Top of SUPPLIED RECORDS

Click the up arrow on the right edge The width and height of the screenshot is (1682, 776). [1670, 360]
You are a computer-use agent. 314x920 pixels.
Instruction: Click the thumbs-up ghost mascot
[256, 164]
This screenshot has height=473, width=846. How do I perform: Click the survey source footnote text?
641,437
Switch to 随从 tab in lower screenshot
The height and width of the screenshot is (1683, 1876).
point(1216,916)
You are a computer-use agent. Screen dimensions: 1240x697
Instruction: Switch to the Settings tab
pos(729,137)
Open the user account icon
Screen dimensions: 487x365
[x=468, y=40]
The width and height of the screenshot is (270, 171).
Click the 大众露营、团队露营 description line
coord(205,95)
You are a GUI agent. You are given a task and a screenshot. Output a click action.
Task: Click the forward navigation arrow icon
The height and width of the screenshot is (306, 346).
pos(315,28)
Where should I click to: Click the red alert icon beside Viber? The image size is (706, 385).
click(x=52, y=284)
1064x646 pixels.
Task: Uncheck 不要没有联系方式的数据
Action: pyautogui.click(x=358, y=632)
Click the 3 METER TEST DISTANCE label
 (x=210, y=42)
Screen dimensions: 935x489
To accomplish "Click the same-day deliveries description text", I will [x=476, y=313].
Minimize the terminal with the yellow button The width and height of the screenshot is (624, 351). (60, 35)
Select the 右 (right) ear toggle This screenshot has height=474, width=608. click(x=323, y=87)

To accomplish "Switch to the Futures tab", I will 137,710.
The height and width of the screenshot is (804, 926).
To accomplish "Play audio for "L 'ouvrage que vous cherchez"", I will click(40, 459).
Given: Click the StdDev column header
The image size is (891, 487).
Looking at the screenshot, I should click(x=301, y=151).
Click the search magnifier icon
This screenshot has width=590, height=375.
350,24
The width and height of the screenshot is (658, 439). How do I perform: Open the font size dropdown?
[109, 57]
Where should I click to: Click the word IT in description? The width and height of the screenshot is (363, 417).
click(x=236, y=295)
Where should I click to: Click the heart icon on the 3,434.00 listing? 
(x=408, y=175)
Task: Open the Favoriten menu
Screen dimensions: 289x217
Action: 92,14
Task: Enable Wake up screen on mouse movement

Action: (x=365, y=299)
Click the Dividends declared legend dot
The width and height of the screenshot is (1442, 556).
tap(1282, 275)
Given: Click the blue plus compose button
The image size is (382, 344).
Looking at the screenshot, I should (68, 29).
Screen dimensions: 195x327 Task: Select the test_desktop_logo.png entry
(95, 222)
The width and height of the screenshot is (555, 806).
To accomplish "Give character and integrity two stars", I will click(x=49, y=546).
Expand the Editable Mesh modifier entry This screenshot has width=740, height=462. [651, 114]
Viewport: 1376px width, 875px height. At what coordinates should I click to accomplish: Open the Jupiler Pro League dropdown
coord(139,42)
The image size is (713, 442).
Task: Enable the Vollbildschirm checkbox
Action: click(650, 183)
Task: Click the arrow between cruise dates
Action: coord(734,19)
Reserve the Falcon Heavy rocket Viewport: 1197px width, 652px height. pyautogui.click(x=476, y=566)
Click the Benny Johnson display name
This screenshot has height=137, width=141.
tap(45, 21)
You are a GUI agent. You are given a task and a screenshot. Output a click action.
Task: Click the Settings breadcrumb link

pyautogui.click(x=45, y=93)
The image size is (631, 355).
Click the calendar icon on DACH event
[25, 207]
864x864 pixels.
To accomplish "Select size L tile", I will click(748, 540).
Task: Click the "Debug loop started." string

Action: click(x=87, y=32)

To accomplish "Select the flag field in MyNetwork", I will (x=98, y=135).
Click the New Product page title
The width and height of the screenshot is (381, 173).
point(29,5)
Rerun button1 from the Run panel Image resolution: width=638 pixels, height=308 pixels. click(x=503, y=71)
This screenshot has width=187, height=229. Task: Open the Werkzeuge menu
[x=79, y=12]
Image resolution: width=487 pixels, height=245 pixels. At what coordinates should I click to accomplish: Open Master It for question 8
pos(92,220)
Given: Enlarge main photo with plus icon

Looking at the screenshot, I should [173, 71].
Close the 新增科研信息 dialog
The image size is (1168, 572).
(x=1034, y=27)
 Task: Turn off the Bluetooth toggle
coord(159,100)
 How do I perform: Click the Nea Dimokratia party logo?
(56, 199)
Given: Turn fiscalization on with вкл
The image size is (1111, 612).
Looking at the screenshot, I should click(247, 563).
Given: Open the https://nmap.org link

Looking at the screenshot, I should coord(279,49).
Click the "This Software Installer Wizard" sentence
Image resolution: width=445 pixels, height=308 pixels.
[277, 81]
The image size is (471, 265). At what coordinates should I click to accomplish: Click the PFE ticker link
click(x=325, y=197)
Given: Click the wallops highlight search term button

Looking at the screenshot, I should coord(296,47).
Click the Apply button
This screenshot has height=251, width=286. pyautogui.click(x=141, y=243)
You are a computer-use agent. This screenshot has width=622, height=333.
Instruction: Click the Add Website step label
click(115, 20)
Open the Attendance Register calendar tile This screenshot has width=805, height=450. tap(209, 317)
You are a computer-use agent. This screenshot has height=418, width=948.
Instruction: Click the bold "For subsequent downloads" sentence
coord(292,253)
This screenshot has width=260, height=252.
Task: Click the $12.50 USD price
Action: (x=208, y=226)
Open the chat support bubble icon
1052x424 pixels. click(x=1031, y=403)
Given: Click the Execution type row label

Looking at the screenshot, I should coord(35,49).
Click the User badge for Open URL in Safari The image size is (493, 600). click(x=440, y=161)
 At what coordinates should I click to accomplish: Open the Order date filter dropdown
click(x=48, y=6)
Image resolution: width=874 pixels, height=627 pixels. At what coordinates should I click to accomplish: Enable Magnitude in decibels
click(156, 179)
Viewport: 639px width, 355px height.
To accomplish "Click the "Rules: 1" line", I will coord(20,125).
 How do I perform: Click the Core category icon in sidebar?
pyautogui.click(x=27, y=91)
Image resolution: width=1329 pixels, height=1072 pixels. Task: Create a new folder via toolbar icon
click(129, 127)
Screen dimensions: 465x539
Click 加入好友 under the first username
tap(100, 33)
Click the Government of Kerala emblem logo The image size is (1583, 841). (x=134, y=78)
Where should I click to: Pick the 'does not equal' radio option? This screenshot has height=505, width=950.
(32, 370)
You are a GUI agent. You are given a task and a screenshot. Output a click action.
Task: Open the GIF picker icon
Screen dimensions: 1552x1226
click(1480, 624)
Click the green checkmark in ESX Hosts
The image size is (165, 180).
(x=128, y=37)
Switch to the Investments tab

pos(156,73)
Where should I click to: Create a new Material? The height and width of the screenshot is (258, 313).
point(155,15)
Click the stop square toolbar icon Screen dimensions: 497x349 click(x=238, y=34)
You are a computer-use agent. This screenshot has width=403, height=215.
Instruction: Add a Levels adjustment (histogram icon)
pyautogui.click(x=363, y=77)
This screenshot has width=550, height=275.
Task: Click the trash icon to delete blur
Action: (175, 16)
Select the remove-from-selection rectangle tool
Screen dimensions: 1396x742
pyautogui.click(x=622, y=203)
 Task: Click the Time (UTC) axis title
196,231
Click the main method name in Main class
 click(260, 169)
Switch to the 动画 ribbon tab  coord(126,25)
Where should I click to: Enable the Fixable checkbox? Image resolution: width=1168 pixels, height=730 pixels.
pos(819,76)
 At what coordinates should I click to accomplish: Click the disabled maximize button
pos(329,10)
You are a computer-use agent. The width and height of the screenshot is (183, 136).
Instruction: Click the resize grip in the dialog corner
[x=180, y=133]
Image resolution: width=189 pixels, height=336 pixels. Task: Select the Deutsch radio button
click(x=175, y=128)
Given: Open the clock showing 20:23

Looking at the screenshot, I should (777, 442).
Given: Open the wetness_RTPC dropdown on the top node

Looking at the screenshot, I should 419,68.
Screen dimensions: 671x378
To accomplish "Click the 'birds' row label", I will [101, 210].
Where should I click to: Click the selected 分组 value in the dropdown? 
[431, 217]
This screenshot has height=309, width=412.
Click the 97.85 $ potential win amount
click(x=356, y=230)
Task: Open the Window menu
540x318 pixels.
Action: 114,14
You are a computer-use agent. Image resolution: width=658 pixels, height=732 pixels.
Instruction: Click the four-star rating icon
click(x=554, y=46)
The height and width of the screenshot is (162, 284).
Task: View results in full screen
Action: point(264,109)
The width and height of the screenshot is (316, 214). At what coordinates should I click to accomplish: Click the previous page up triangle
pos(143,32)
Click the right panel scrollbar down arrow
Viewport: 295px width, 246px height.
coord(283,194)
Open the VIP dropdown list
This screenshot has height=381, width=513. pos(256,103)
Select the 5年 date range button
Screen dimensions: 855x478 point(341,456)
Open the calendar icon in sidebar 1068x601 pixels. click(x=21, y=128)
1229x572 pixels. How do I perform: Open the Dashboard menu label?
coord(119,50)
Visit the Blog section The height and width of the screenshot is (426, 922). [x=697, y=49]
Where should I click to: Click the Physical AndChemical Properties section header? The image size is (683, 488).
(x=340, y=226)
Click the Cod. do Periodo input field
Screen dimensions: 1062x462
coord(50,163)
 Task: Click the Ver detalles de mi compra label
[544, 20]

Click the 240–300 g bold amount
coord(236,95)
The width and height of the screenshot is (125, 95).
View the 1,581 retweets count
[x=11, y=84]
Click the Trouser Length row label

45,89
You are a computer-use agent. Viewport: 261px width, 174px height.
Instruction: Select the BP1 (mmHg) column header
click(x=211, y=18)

Bottom of SUPPLIED RECORDS

## PROBLEM TO WORK ON:
How many lines in the records above contain the word "agent"? Answer with the number alone.

## SOLUTION BELOW:
11